Robberies have done more than simply tarnish the reputations of legitimate cabbies. Taxi drivers routinely are robbery victims themselves. Antonio Barrera Torres, 56, has been assaulted 12 times in 27 years of ferrying passengers around one of the world’s biggest cities. “Thank God they have not hurt me,” he says laughing into one of three rearview mirrors that clutter his yellow Beetle’s visor space. “The ratero is everywhere. You have to watch out.”

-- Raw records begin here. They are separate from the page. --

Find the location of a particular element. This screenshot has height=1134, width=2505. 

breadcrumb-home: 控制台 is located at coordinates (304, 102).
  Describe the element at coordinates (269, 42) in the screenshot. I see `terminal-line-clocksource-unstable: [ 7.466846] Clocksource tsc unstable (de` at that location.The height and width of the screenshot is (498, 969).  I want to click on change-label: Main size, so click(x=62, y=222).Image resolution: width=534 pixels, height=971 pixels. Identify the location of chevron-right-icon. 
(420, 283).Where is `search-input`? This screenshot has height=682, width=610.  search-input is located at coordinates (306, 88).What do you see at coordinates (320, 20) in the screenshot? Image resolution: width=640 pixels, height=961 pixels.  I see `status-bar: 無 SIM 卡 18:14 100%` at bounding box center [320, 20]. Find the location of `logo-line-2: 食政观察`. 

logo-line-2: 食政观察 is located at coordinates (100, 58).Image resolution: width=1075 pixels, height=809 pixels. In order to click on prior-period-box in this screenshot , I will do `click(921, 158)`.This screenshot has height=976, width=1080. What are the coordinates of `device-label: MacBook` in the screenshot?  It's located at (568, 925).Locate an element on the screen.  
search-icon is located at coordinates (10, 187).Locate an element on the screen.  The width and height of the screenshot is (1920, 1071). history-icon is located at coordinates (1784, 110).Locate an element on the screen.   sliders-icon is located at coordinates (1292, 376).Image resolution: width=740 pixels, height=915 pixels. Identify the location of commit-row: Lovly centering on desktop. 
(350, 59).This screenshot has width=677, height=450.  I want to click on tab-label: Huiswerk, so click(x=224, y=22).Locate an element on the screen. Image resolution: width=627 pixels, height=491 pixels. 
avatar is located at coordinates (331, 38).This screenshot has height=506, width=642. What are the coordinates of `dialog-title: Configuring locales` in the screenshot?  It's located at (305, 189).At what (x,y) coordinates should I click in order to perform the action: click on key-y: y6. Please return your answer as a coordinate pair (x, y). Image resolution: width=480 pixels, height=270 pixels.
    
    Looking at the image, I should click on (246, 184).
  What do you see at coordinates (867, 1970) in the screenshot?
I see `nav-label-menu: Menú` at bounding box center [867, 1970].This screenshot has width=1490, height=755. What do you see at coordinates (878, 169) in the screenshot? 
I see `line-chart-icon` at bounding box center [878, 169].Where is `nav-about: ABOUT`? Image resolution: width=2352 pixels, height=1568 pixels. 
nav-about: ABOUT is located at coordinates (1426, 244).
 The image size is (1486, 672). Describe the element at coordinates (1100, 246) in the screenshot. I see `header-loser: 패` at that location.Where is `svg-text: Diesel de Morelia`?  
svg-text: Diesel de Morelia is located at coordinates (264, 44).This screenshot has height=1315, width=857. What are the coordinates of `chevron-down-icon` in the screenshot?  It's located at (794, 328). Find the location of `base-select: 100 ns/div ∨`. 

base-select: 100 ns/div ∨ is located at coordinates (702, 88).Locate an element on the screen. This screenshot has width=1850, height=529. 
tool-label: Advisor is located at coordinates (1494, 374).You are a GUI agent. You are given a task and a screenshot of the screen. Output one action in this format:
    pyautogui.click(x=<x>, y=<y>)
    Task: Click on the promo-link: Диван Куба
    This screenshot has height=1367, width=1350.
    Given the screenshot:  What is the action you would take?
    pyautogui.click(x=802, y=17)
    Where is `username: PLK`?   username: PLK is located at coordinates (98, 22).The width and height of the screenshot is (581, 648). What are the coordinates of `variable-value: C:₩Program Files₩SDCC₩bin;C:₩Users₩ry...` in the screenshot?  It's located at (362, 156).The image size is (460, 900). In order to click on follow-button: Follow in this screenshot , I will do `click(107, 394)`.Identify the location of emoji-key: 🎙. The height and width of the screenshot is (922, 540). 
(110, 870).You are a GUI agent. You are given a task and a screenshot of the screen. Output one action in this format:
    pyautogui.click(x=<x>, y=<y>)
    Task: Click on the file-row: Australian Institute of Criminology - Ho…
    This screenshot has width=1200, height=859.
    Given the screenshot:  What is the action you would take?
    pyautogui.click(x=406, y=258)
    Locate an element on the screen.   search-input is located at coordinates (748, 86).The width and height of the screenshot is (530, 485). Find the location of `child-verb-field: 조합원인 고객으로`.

Meneses says he used to drive at night but no more. “These days, even women will rob you,” he says while driving on Reforma at Rio Guadalquivir near the Japanese Embassy one busy weekday morning. “An acquaintance of mine was robbed by women. They took him to Chapultepec, threw his keys to the side of the road, and another car came up and took them. But generally if you see two women standing on a corner and on another corner, two men, naturally you prefer to take the women,” he says.
One small step for cabbies…
In spite of the difficulties of their work, cabbies are happy about one issue. Taxistas defeated the city government’s attempt to prevent them from passing concessions and plates to their heirs.
Placido Zarco Gutiérrez, 38, says he is glad cabbies beat the government on that issue. An affable, dark-skinned man, Zarco says he will continue driving his 1991 Volkswagen Jetta cab for as long as it’s worth the effort. And if his kids one day want to drive the streets as their father has, they will be able to skip the bureaucratic quagmire of concessions.
“I like dealing with people, and I like the city, despite the pollution and the problems,” he says, turning left onto República de Argentina and passing Plaza Santo Domingo downtown. Cabs account for about a quarter of all D.F. air pollution.
Zarco, like every other cabbie on the streets of Mexico City, has seen and heard it all: from car accidents to crazy passengers; from scandalous cell phone conversations to heated lovers’ quarrels in the backseat; from flirtatious passengers to a robber’s gun in the face. Wearing oversized black plastic sunglasses and a haphazardly knotted tie, he makes a right, passing the stalls of TVs and stereos at the Tepito market. “How did they get that stuff?” the passenger asks. “Through non-orthodox commercial methods,” Zarco chuckles as he collects the fare and heads down Eje 1.